# TASK 1:
In the article on pot legalization, what legal minimum age does the health unit hope the province will set?
# TASK 2:
Summarize the article on pot legalization in two sentences.

GIVEN TEXT Block Start

Health unit wants strict rules for pot legalization
|By Alex Coop - Staff Writer | April 20, 2017
The Liberals’ pot legalization bill answered basic questions when it was introduced April 13, but there’s a lot to think about for the next 15 months before it passes into law, says Leslie Orpana, the Haliburton Kawartha Pine Ridge District Health Unit’s (HKPR’s) director of chronic disease and injury prevention.
The health unit was one of 30 across the province that collaborated on a response to the federal government’s discussion paper last summer on legalizing marijuana.
“We’re kind of hoping that they will take a cautious approach,” Orpana told The Highlander. “It’s a lot easier to loosen restrictions than to tighten them.”
A lot of their feedback had to do with lessons learned from the marketing, access and sale of tobacco and alcohol.
While the minimum age limit for the purchase and sale of pot set by the Liberals is three years less than the health units’ preference of 21, the province will be able to change that.
“We hope when the provinces comes out with regulations, they will bump the legal minimum age to 21,” she said.
The health unit’s strongly encouraged plain packaging to prevent marijuana from becoming appealing to youth.
“We don’t want our youth thinking it’s just another commodity that is purchased. It has the potential to do harm … and is not something everyone can use at all times,” Orpana said.
The federal government has said little about how marijuana will be taxed, and claims additional details will be made available in the months ahead.
Provinces and territories would license and oversee the distribution and sale of marijuana, subject to federal conditions.
Orpana says the government has to find a “sweet spot” when it comes to taxation and pricing.
“We know when the price is high enough, it can discourage youth enough from picking it up. If it’s too high, it opens the gate for some of the black market products.

GIVEN TEXT Block End
SOURCE MATERIAL Block Start

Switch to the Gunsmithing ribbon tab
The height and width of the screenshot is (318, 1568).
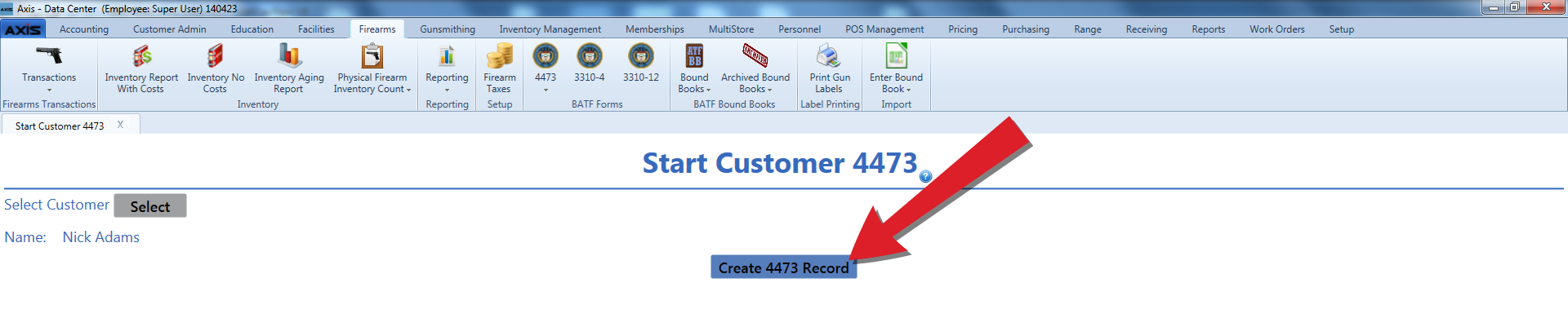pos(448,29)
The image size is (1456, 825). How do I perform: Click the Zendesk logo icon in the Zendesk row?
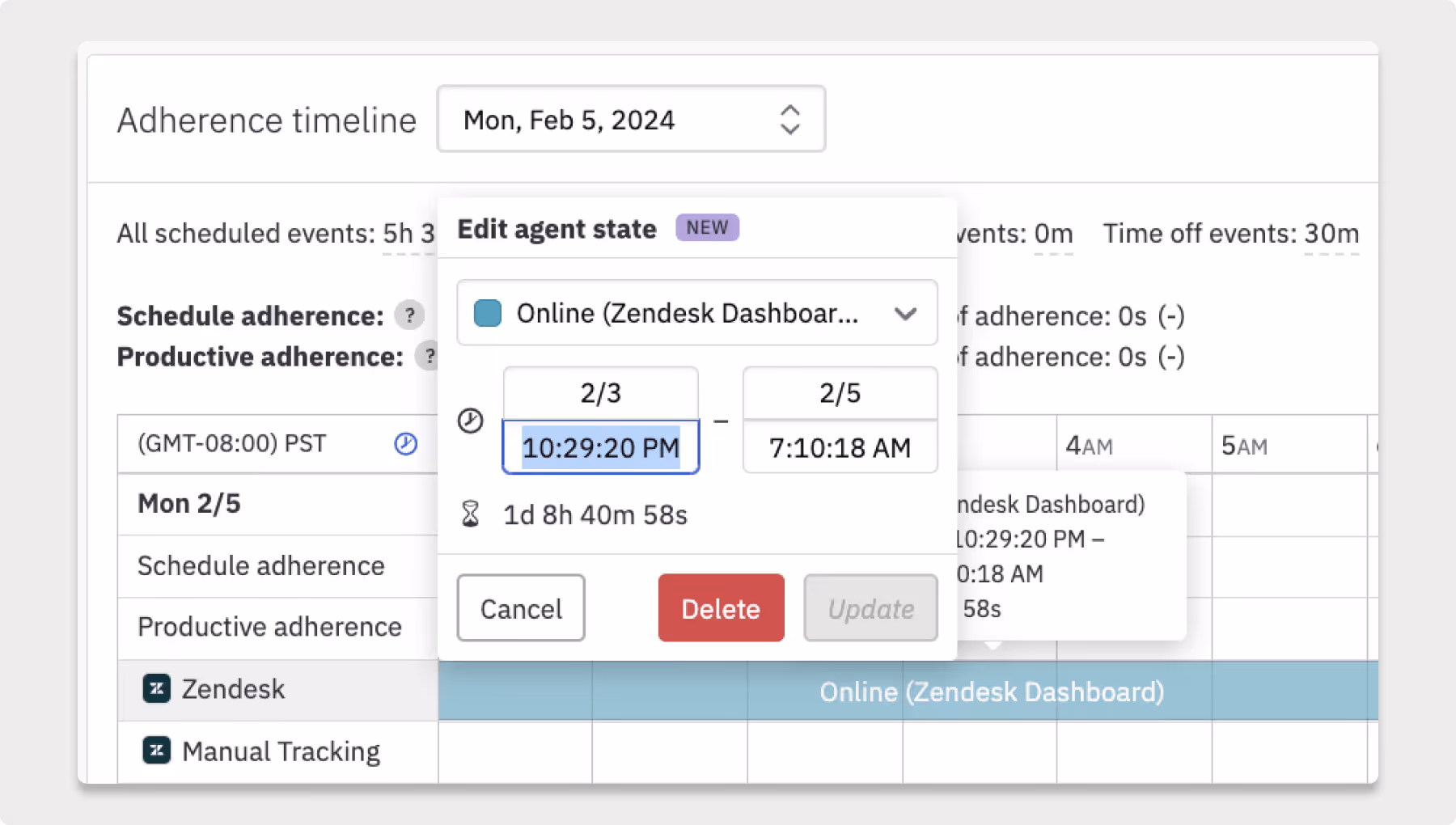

SOURCE MATERIAL Block End

# EXERCISE RESPONSE 1:
21

# EXERCISE RESPONSE 2:
Leslie Orpana of the Haliburton Kawartha Pine Ridge District Health Unit says the Liberals' pot legalization bill leaves a lot to think about before it becomes law, and the health unit hopes for a cautious approach. The health unit wants the province to raise the legal minimum age to 21 and favors plain packaging to keep marijuana from appealing to youth, and Orpana says pricing must find a "sweet spot" that discourages youth without opening the gate to black market products.